> _TASKS TO CARRY OUT_
1 > Reproduce the part of the replication passage below that opens with the words containing "Handling events from" and closes with "replicate-wild-do-table, and replicate-wild-ignore-table.".
2 > Answer these questions using the replication passage below:
(a) Which server option turns off the check for an identical server ID?
(b) Which thread handles filtering on the slave?
(c) What events does the master usually mark as thread-specific?

> _SELECTED PASSAGE_

-- begin --

If the master binary log is rotated, so is the relay log. The relay log might be rotated more times than the master, but the relay log is rotated at least each time the master’s binary log is rotated.

Format description events

These events are saved to be written when the relay log is rotated. Recall that the format between two consecutive binlog files might change, so the I/O thread needs to remember this event to process the files correctly.

If replication is set up to replicate in a circle or through a dual-master setup (which is circular replication with only two servers), events will be forwarded in the circle until they arrive at the server that originally sent them. To avoid having events continue to replicate around in the circle indefinitely, it is necessary to remove events that have been executed before.

To implement this check, each server determines whether the event has the server’s own server ID. If it does, this event was sent from this server previously, and replication on the slave has come full circle. To avoid an event that circulates infinitely (and hence is applied infinitely) this event is not written to the relay log, but just ignored. You can turn this behavior off using the replicate-same-server-id option on the server. If you set this option, the server will not carry out the check for an identical server ID and the event will be written to the relay log regardless of which server ID it has.

SQL Thread Processing

The slave SQL thread reads the relay log and re-executes the master’s database statements on the slave. Some of these events require special information that is not part of the SQL statement. The special handling includes:

Passing master context to the slave server

Sometimes state information needs to be passed to the slave for the statement to execute correctly. As mentioned in Chapter 4, the master writes one or more context events to pass this extra information. Some of the information is thread-specific but different from the information in the next item.

Handling events from different threads

The master executes transactions from several sessions, so the slave SQL thread has to decide which thread generated some events. Because the master has the best knowledge about the statement, it marks any event that it considers thread-specific. For instance, the master will usually mark events that operate on temporary tables as thread-specific.

Filtering events and tables

The SQL thread is responsible for doing filtering on the slave. MySQL provides both database filters, which are set up by replicate-do-db and replicate-ignore-db, and table filters, which are set up by replicate-do-table, replicate-ignore-table, replicate-wild-do-table, and replicate-wild-ignore-table.

Skipping events

To recover replication after it has stopped, there are features available to skip events when restarting replication. The SQL thread handles this skipping.

Context events

On the master, some events require a context to execute correctly. The context is usually thread-specific features such as user-defined variables, but can also include state information required to execute correctly, such as autoincrement values for tables with autoincrement columns. To pass this context from the master to the slave, the master has a set of context events that it can write to the binary log.

-- end --

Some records
-- begin --

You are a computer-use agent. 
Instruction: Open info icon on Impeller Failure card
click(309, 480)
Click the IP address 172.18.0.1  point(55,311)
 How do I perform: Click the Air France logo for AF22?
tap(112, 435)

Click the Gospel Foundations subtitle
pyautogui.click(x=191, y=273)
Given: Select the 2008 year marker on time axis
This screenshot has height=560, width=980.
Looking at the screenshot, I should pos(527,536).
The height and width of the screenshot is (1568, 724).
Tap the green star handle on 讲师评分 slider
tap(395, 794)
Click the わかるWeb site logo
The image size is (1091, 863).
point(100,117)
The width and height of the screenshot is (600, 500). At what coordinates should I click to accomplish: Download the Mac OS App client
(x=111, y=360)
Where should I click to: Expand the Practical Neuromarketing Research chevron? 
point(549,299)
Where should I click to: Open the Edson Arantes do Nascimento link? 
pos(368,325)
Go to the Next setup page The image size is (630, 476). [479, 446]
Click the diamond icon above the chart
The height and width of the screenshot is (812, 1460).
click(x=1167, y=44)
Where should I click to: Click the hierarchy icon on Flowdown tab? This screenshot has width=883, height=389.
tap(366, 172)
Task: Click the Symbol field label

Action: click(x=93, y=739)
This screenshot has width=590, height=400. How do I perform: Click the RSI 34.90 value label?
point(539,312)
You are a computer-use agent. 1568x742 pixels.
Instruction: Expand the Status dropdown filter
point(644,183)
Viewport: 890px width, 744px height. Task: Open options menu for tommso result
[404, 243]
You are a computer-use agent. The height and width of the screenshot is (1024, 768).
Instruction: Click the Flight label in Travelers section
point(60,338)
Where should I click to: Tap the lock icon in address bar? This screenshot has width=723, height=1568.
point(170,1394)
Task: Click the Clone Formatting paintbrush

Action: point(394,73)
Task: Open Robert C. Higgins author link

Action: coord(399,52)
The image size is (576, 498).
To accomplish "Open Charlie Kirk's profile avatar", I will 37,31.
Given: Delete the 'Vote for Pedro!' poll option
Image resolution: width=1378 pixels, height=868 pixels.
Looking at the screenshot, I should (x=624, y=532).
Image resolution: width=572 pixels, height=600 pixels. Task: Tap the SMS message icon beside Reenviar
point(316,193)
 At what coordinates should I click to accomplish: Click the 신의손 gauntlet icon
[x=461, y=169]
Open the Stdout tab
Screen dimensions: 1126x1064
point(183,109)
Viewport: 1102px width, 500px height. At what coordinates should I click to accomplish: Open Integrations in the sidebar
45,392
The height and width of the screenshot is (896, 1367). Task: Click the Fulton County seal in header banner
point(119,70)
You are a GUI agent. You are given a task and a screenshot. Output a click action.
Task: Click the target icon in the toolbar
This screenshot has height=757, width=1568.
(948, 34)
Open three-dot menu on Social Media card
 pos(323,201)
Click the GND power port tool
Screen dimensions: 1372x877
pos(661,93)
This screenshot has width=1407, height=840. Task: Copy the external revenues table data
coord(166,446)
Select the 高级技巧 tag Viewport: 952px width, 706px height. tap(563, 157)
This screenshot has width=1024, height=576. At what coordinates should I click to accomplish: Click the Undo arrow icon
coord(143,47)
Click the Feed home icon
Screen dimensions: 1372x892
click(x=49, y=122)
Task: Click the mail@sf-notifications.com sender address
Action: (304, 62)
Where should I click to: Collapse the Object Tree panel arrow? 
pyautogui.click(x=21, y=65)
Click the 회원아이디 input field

-- end --

> _ANSWERS TO THE EXERCISES_
1 >
Handling events from different threads

The master executes transactions from several sessions, so the slave SQL thread has to decide which thread generated some events. Because the master has the best knowledge about the statement, it marks any event that it considers thread-specific. For instance, the master will usually mark events that operate on temporary tables as thread-specific.

Filtering events and tables

The SQL thread is responsible for doing filtering on the slave. MySQL provides both database filters, which are set up by replicate-do-db and replicate-ignore-db, and table filters, which are set up by replicate-do-table, replicate-ignore-table, replicate-wild-do-table, and replicate-wild-ignore-table.

2 >
(a) replicate-same-server-id
(b) The slave SQL thread
(c) Events that operate on temporary tables